Exercise description
Would you copy only the lines below, beginning with the one that contains "This screenshot has height=393, width=694." and running through the last entry line?

== Segment start ==

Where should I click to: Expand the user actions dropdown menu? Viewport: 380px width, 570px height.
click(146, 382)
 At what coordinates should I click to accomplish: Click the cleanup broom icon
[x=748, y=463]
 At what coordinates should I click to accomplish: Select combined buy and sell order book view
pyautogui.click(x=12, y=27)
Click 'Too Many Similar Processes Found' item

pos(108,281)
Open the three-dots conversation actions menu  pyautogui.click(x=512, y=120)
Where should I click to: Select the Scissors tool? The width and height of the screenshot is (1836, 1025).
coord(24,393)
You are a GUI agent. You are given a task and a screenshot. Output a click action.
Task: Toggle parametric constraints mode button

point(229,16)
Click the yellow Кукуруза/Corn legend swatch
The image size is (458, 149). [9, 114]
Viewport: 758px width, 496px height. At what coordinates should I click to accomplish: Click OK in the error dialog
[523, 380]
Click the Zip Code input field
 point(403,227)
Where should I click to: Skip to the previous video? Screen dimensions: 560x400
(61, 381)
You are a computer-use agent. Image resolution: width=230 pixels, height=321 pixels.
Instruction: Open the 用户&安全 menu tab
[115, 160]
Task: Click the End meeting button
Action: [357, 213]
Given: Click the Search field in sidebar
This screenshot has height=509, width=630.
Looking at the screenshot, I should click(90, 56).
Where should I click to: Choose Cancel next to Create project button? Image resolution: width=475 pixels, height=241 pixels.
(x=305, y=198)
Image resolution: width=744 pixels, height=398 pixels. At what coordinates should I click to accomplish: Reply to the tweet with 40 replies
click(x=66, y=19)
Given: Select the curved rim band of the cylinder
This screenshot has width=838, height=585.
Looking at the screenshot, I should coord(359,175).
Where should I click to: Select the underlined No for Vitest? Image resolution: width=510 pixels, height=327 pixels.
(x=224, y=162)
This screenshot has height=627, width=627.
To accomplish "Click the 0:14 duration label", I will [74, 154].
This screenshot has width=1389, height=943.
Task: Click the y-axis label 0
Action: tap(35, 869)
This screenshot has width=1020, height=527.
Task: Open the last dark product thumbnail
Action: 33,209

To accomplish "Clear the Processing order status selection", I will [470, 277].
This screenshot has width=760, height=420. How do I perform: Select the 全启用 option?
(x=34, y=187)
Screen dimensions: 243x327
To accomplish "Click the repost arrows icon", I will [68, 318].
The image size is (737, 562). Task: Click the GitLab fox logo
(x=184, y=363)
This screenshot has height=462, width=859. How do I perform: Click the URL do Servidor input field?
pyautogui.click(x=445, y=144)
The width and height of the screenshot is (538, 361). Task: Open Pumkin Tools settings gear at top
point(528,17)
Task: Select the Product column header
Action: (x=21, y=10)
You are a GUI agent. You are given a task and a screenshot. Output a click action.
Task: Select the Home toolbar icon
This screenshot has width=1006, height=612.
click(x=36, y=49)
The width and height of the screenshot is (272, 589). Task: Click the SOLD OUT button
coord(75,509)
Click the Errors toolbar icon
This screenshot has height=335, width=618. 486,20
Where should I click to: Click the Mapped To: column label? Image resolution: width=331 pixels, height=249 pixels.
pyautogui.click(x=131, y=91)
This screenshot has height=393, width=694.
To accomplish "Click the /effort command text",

== Segment end ==

Solution
This screenshot has height=393, width=694.
To accomplish "Click the /effort command text",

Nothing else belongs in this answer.